Copy everything from the line containing "Sort by Destination" down to the end of the records, replacing "column" with "field" and keeping the rest unchanged. Leave the pictures out.

Stored items from a collection:
══════════
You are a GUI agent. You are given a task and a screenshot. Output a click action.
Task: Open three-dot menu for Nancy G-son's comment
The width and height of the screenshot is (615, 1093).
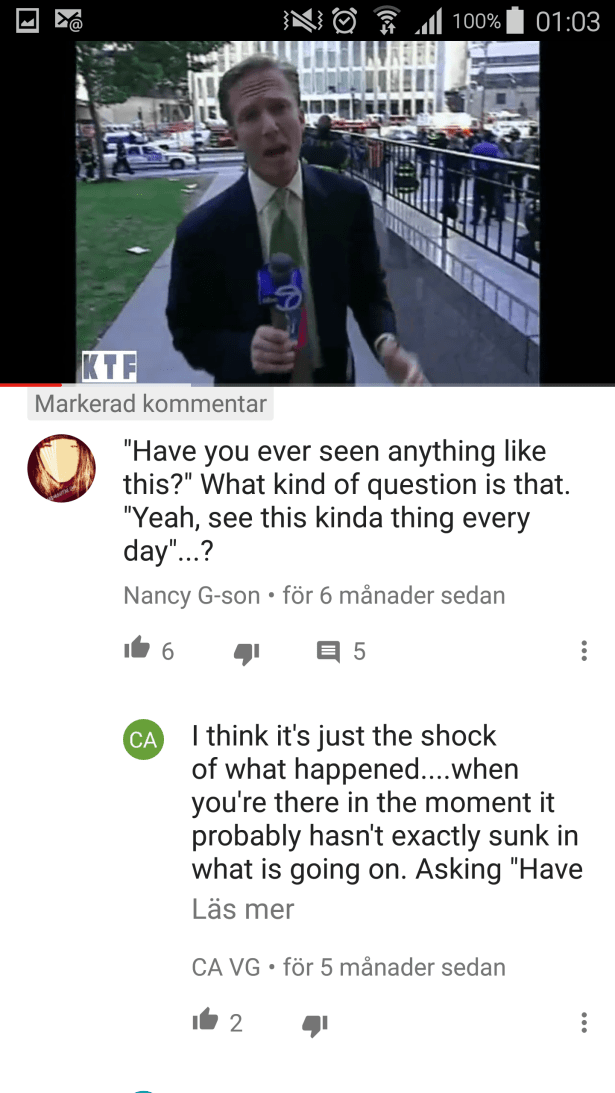click(584, 650)
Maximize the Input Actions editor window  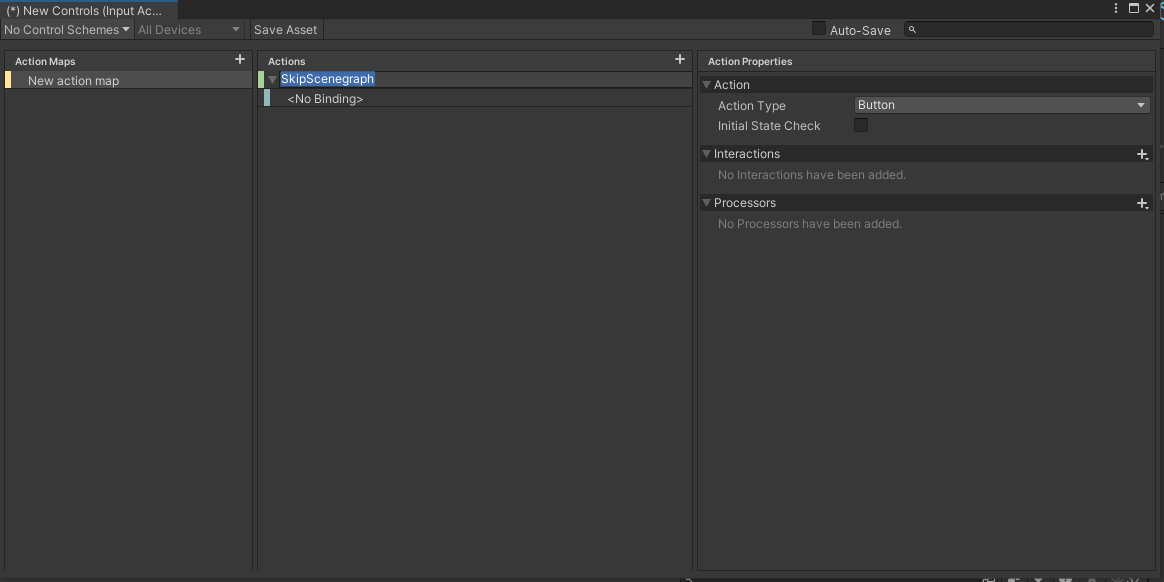[1133, 8]
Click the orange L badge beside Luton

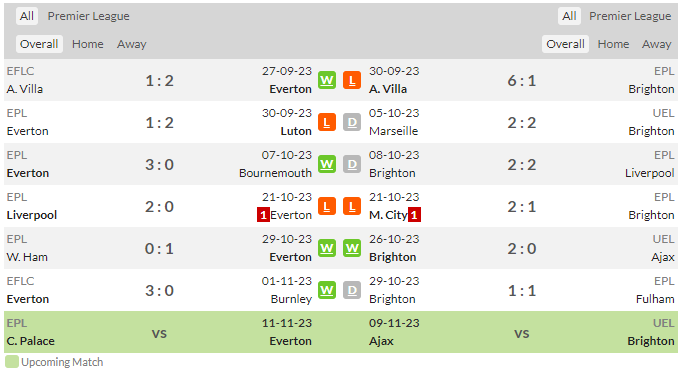click(327, 122)
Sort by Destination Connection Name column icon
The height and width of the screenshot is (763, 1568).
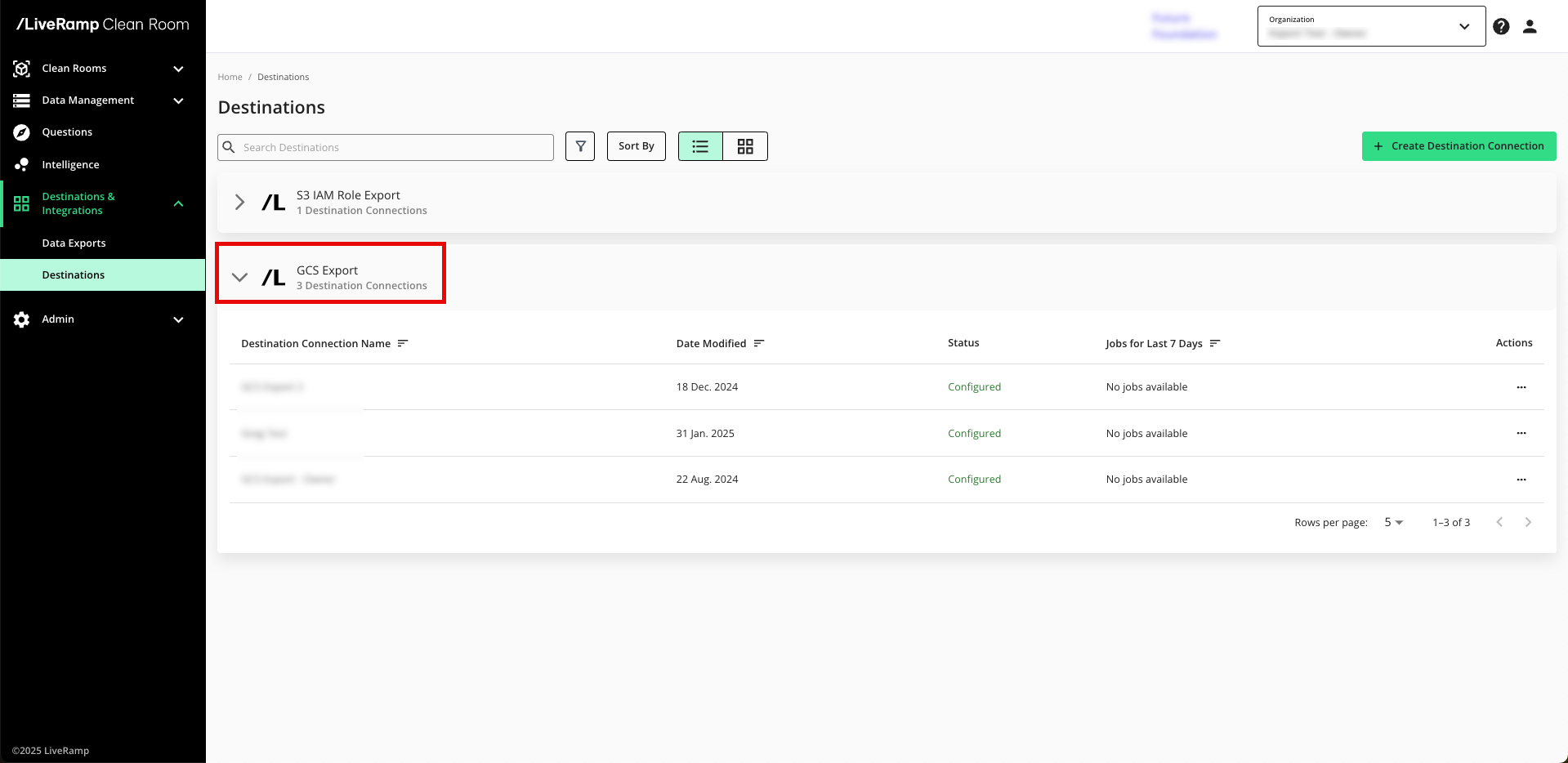click(403, 343)
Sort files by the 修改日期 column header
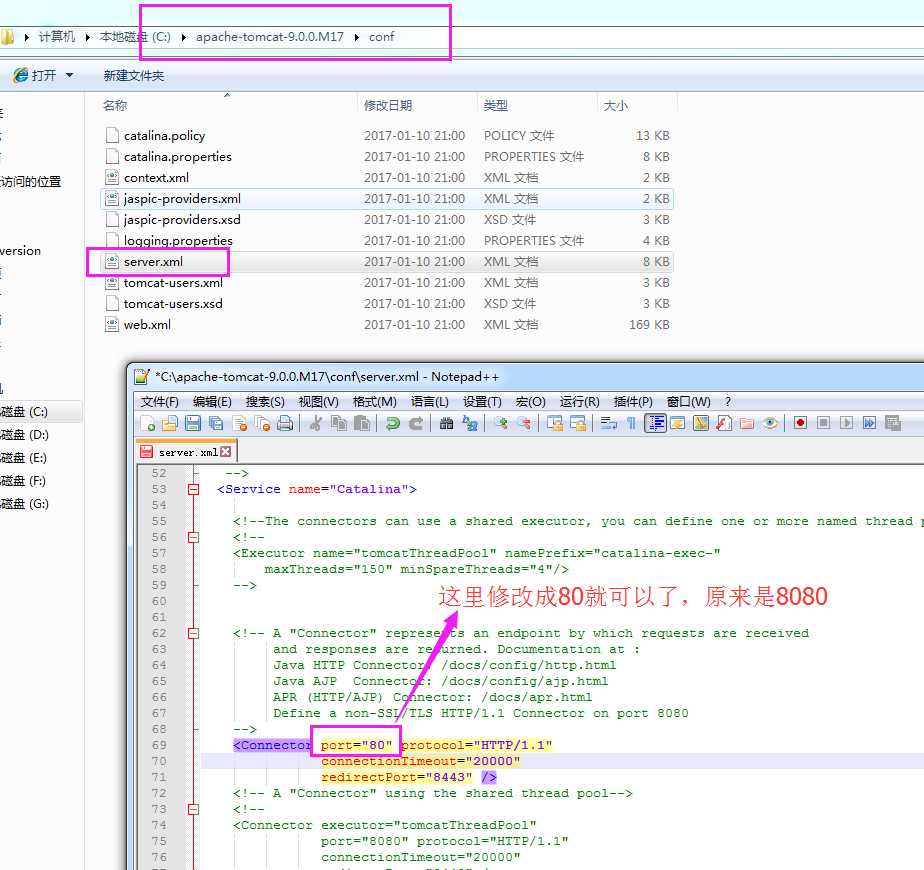The width and height of the screenshot is (924, 870). pos(388,105)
══════════
Exercise response:
Sort by Destination Connection Name field icon
The height and width of the screenshot is (763, 1568).
click(403, 343)
Sort files by the 修改日期 field header
The width and height of the screenshot is (924, 870). pos(388,105)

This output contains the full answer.